**DATA SHOWN**

>>>

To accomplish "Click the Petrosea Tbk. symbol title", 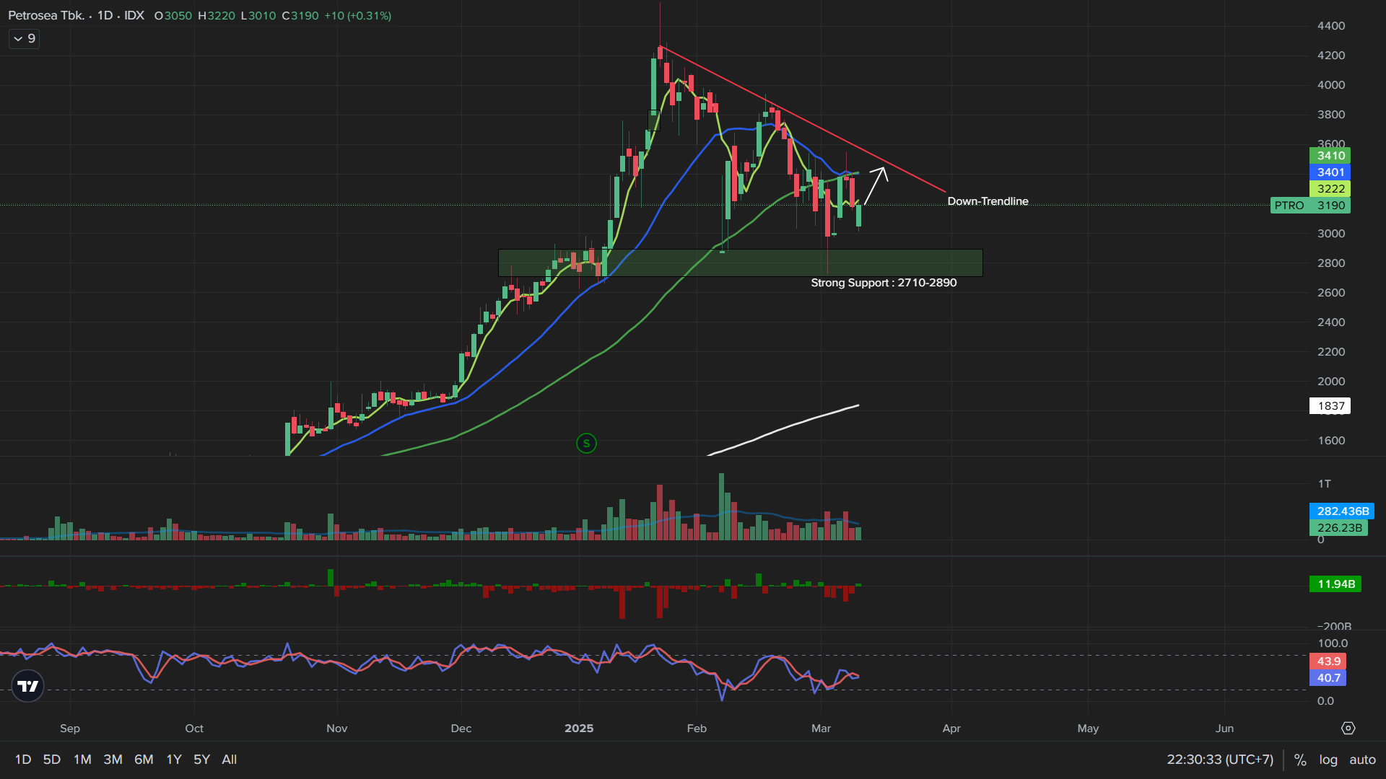I will pyautogui.click(x=46, y=15).
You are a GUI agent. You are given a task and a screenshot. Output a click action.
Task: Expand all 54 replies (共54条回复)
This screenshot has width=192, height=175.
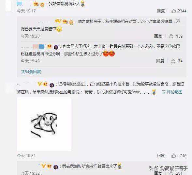[x=31, y=72]
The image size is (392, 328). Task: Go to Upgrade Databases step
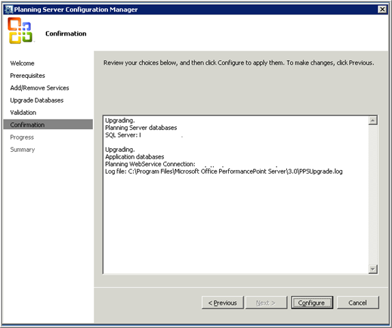(37, 100)
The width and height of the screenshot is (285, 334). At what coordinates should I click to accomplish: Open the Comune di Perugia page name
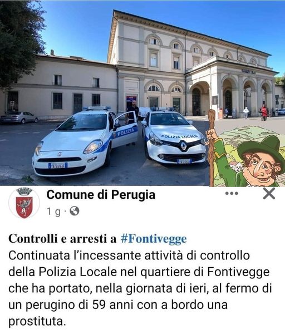(101, 195)

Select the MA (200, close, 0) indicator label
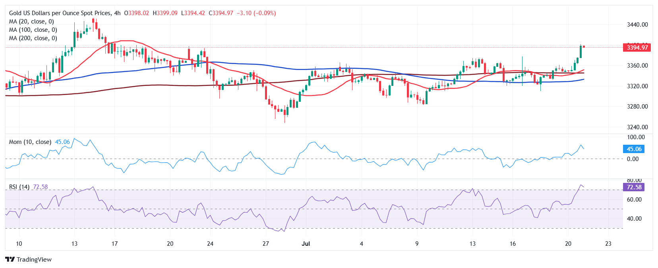33,38
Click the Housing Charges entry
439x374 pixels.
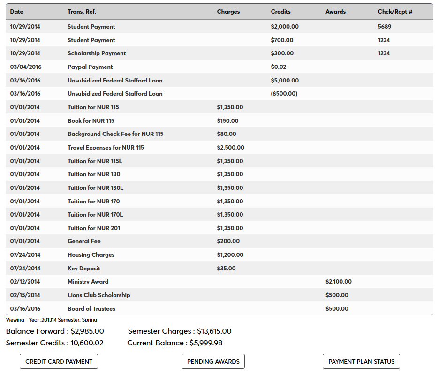pyautogui.click(x=91, y=255)
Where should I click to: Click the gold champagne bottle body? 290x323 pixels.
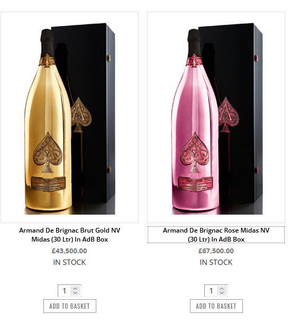point(49,124)
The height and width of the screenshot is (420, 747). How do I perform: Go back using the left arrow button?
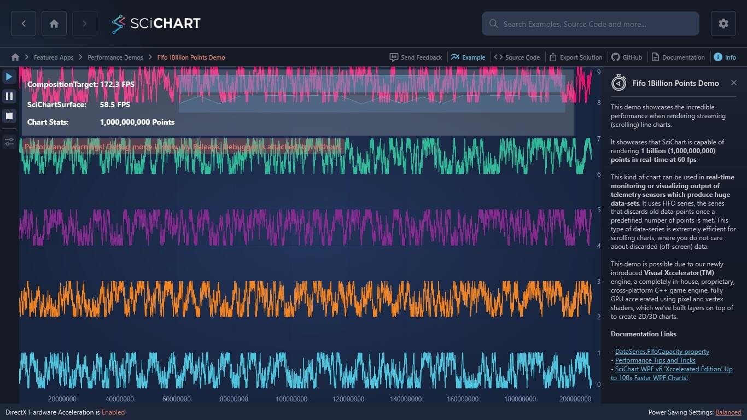pos(24,24)
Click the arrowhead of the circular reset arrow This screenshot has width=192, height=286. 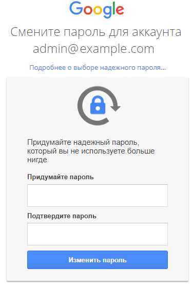coord(116,108)
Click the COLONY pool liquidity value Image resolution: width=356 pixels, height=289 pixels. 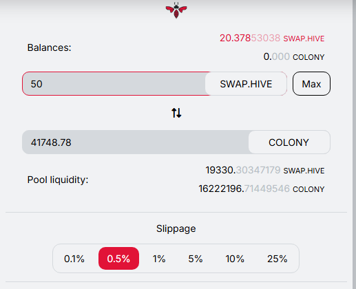262,189
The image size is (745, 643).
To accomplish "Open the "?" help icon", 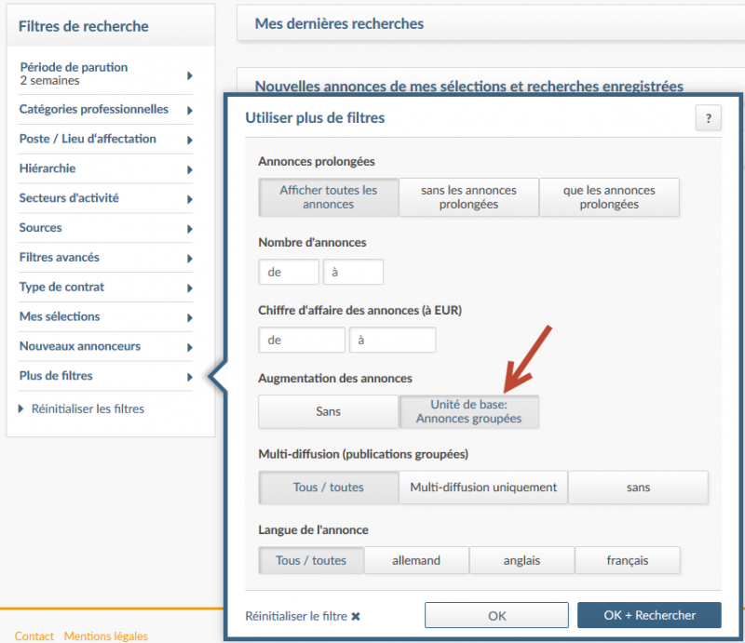I will (711, 118).
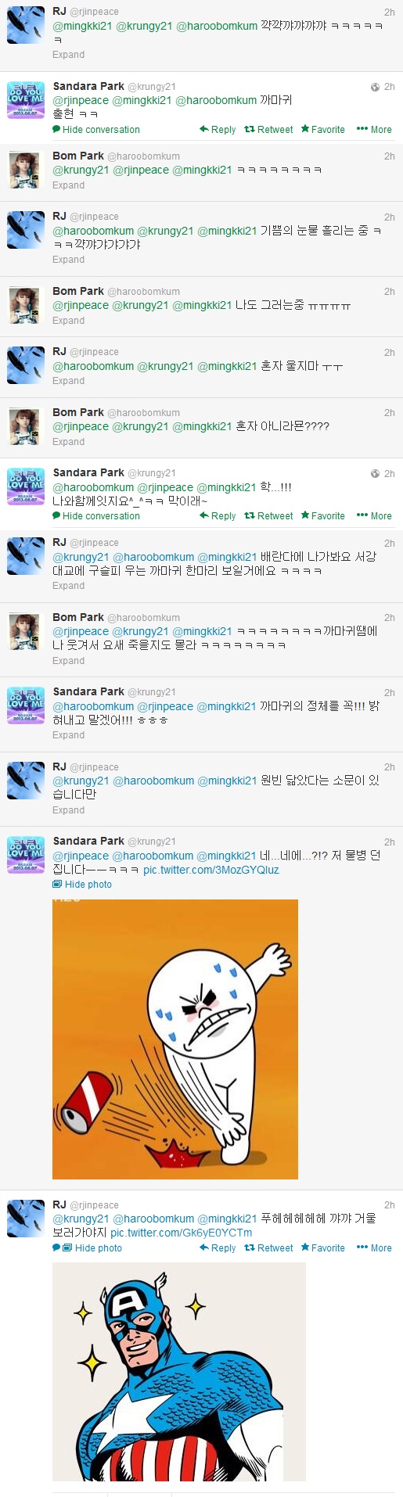Open pic.twitter.com/Gk6yE0YCTm link
The image size is (403, 1497).
click(182, 1233)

<<<

**WHAT TO WORK ON**
When you reach the line that has "You are a GUI" in the data above, start repeating lines exactly, and stop after the line that has "Click the Housing Charges entry"; pictures stay out.

**RESPONSE BELOW**
You are a GUI agent. You are given a task and a screenshot. Output a click action.
Task: Expand all 54 replies (共54条回复)
This screenshot has width=192, height=175.
[x=31, y=72]
The image size is (392, 328). Task: Go to Upgrade Databases step
(37, 100)
The width and height of the screenshot is (285, 334). At what coordinates should I click to accomplish: Open the Comune di Perugia page name
(101, 195)

Select the MA (200, close, 0) indicator label
33,38
Click the Housing Charges entry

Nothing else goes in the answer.